For most developer and hobbyist use cases -- writing assistance, code review, document Q&A, local chatbots, automation scripting -- these trade-offs are acceptable, and the privacy and cost benefits more than compensate. The sweet spot is using local Llama 3 for high-volume or sensitive workloads while reserving cloud APIs for tasks that genuinely need frontier-level reasoning.
See the latest AI news to stay current on Llama model updates, new Ollama releases, and other open-source AI developments that might affect your local setup.
🔑 Key Takeaways
- Running Llama 3 locally with Ollama takes under five minutes and works on Mac, Windows, and Linux with no GPU required -- just 8 GB of RAM and a single terminal command.

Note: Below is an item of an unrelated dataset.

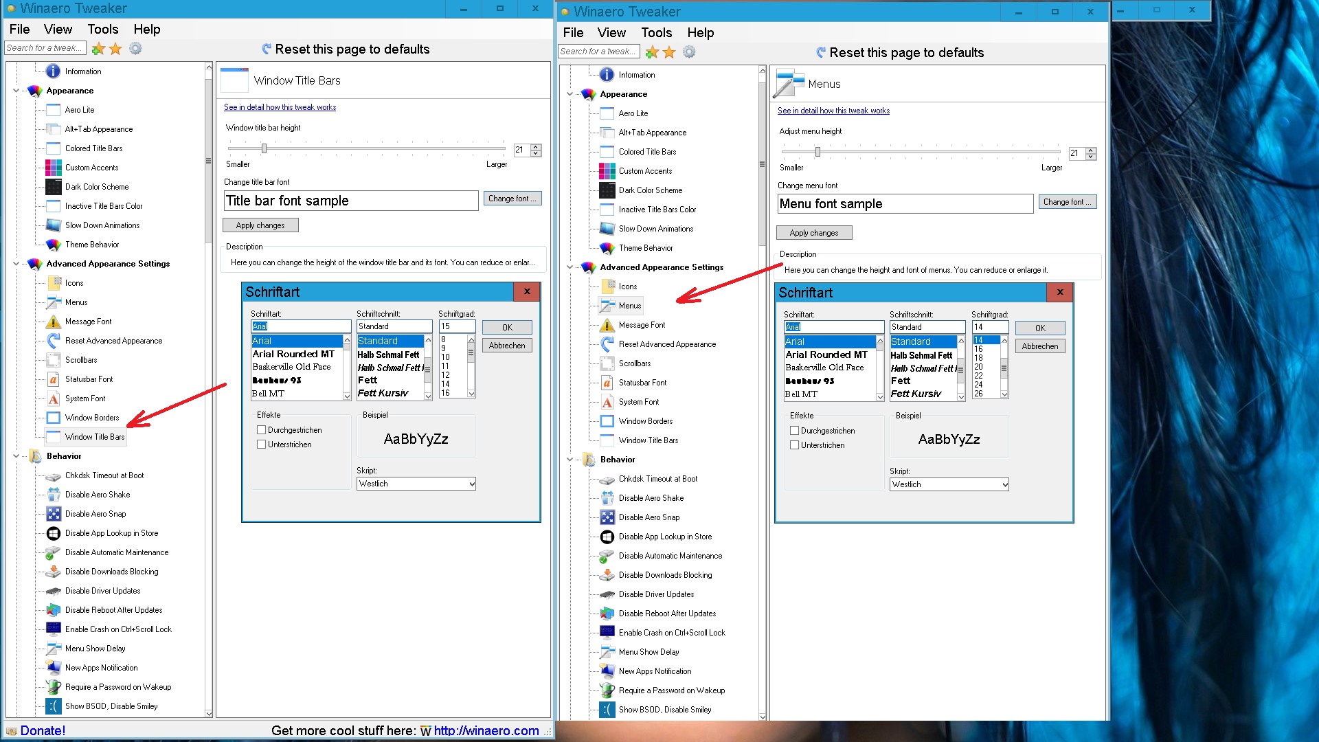Click the settings gear icon in left toolbar
1319x742 pixels.
135,49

- The 8B model at 4-bit quantization downloads as a 4.7 GB file and generates around 30 tokens per second on a mid-range GPU, making it fast enough for real-time chat and automation pipelines.

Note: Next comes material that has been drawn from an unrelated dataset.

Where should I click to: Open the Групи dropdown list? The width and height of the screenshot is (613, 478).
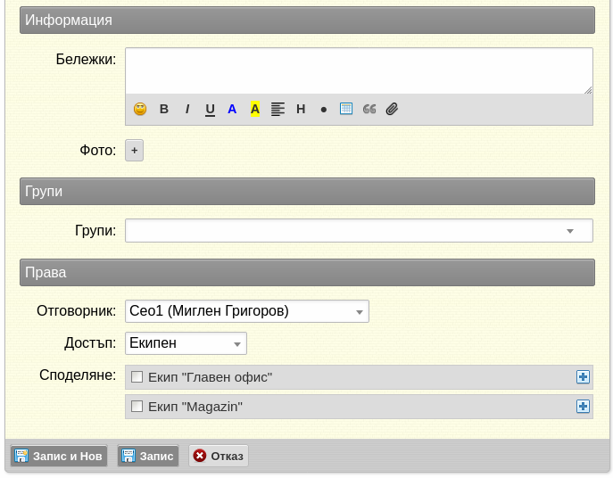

- All prompts, responses, and data stay entirely on your machine -- no cloud server involvement -- which makes Llama 3 the go-to choice for confidential documents, proprietary code, and compliance-sensitive workloads.

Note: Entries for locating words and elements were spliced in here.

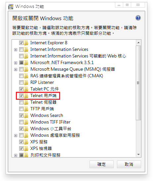
Task: Expand the Internet Information Services node
Action: [16, 50]
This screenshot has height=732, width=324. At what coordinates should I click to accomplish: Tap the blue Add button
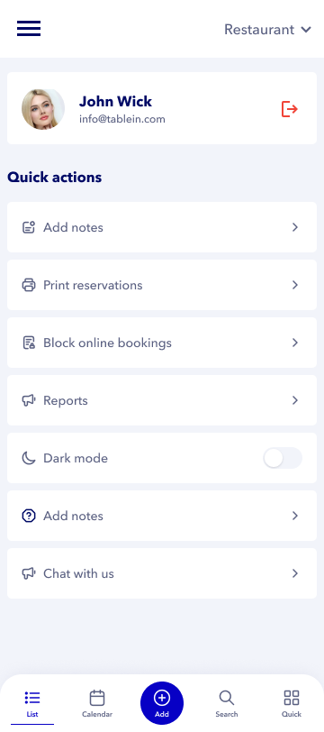point(162,703)

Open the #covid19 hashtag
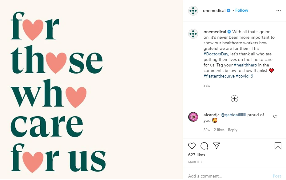[244, 76]
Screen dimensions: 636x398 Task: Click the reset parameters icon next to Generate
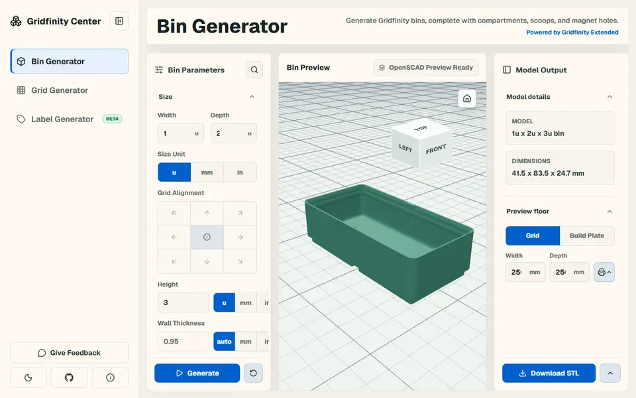254,373
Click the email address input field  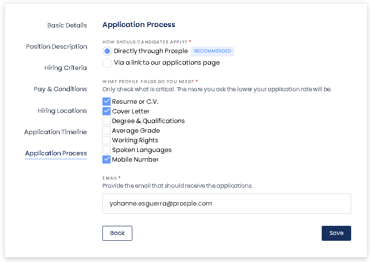tap(227, 204)
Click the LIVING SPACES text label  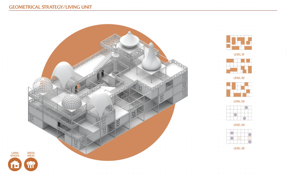(x=15, y=154)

- Ollama, LM Studio, and GPT4All all use llama.cpp under the hood and deliver within 5-10% of each other on raw speed, so the right choice depends on interface preference and integration requirements rather than performance.
- The 70B model requires 64+ GB of RAM and delivers noticeably stronger reasoning, but the 8B model handles the vast majority of practical developer and hobbyist tasks at a fraction of the hardware cost.
Frequently Asked Questions
Can I run Llama 3 on a CPU without a GPU?
Yes, you can run Llama 3 on a CPU alone, though it will be significantly slower than GPU-accelerated inference. The 8B model in 4-bit quantization needs at least 8 GB of system RAM and will generate roughly 3-8 tokens per second on a modern CPU, making it usable for light tasks but impractical for real-time conversation.
How much disk space does Llama 3 take up?
The Llama 3 8B model in Ollama's default 4-bit quantized format downloads at roughly 4.7 GB. The 70B variant at 4-bit quantization is about 39 GB. You'll also need a few hundred MB for Ollama itself, so plan for at least 6 GB free for the 8B setup and 42 GB for the 70B.
Is Llama 3 really free to run locally?
Yes. Meta released Llama 3 under its own community license that allows free use for most personal and commercial applications. Ollama, the most popular local runner, is also free and open source. Your only cost is the hardware and the electricity to run it.
Does Llama 3 work offline with no internet connection?
Completely. Once you've downloaded the model weights with ollama pull llama3, the model runs fully offline. No prompts, responses, or data of any kind leave your machine. This makes it ideal for sensitive workloads, air-gapped environments, and situations where data privacy is non-negotiable.
What is the difference between Llama 3 8B and 70B?
The 8B model has 8 billion parameters and fits on a single consumer GPU or in system RAM with 8-16 GB. It handles most everyday tasks well and runs at practical speeds on modest hardware. The 70B model has 70 billion parameters, delivers notably stronger reasoning and writing quality, but requires roughly 64 GB of RAM or a multi-GPU server to run comfortably.